→ Text to read
******
Web scraping tools

adammokan · May 9, 2017, 5:32pm

@_russellb - I’ve been using a combo of NightmareJS via ports (using Porcelain). I’ve been scraping at a pretty large scale since last summer with Elixir. There are some more details in some previous threads of mine if you search.

The only downfall with Nightmare or any JS-capable solution is the CPU/memory resources needed. If you are just needing HTML capabilities, HTTPoison (or swap with HTTPotion, raw hackney, etc) works fine in my experience. Unfortunately, I do not have the HTML only luxury as I’m dealing with single page app, JS required systems. As far as the heavy resource load for JS stuff via headless browsing - I have a distributed elixir/erlang solution in place with dedicated scraping nodes I can bring up dynamically and dispatch work to from a master node. Everything is running headless on linux boxes (some in our own datacenter and some on AWS spot instances).

For parsing the results, I use Floki like most people do. Speed is never an issue here for me so I’ve not bothered with the other parsers out there.

FWIW, we came from a lot of legacy Ruby/Mechanize code. The Elixir stuff is much, much easier to maintain and way more stable. I do have times where Nightmare acts up and doesn’t release resources, but I resolve that with some elixir-based cleanup tasks that run every few minutes to check for zombie processes that get missed. Porcelain helps a lot for the port logic, but is not 100%. I also keep all crawling off my main logic node so I can afford to lose a crawl and just bounce a node without sweating it. I’d recommend something similar if you need large scale throughput. I just assume the job was lost if I do not get a reply back from a crawling node within five minutes and send it to another node.

Good luck!
******
→ Information supplied
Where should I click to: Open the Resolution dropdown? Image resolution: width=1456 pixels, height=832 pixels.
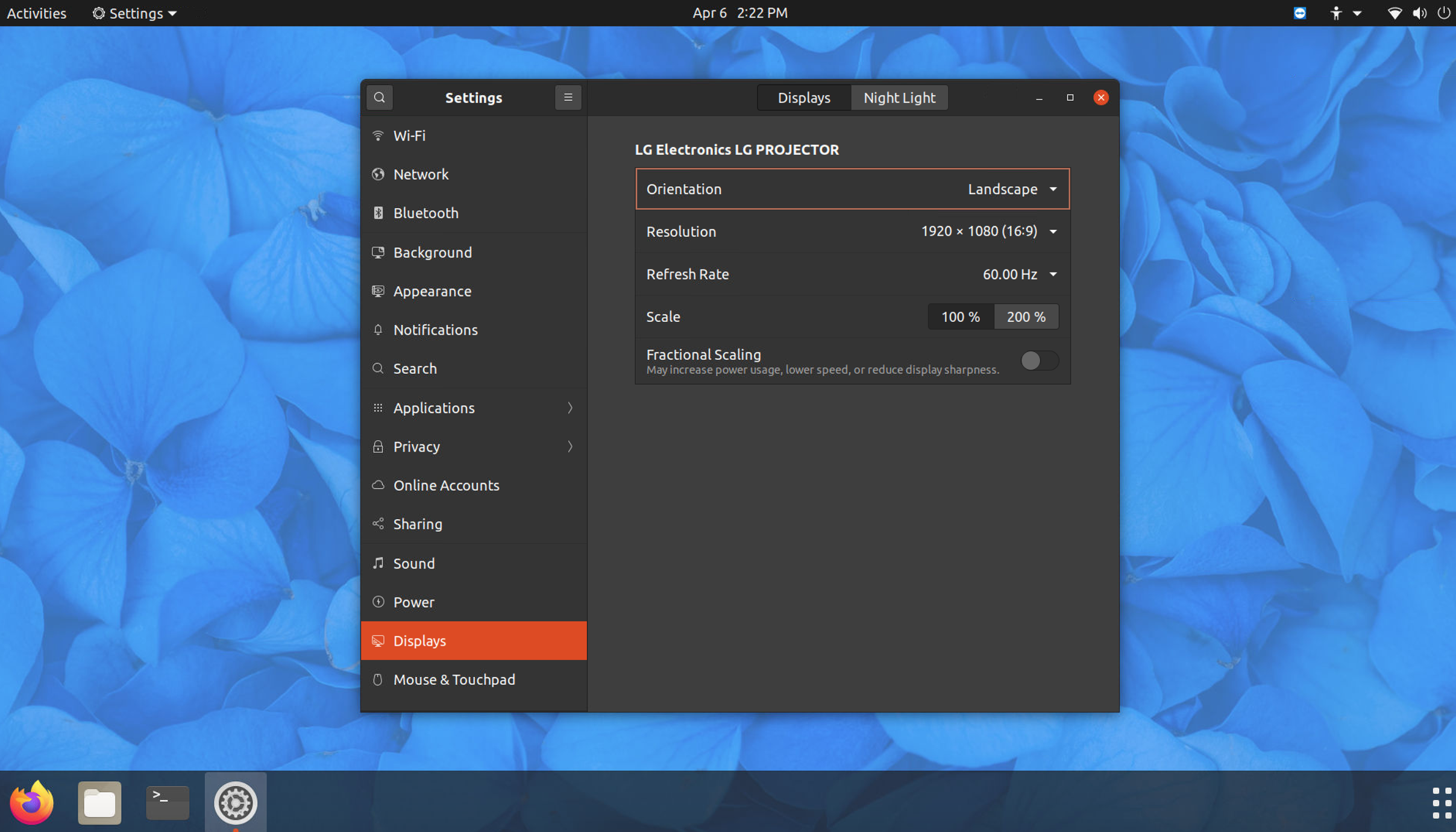tap(988, 232)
******
→ Objectives
1. From the post on web scraping tools, copy out everything from "The only downfall" down to "parsers out there.".
2. Answer these questions from the web scraping post:
(a) Which tool does the writer use to parse the results?
(b) What kind of code did the writer's team work with before moving to Elixir?
(c) How long does the writer wait for a reply from a crawling node before treating the job as lost?

→ Problem solutions
1.
The only downfall with Nightmare or any JS-capable solution is the CPU/memory resources needed. If you are just needing HTML capabilities, HTTPoison (or swap with HTTPotion, raw hackney, etc) works fine in my experience. Unfortunately, I do not have the HTML only luxury as I’m dealing with single page app, JS required systems. As far as the heavy resource load for JS stuff via headless browsing - I have a distributed elixir/erlang solution in place with dedicated scraping nodes I can bring up dynamically and dispatch work to from a master node. Everything is running headless on linux boxes (some in our own datacenter and some on AWS spot instances).

For parsing the results, I use Floki like most people do. Speed is never an issue here for me so I’ve not bothered with the other parsers out there.

2.
(a) Floki.
(b) Legacy Ruby/Mechanize code.
(c) Five minutes.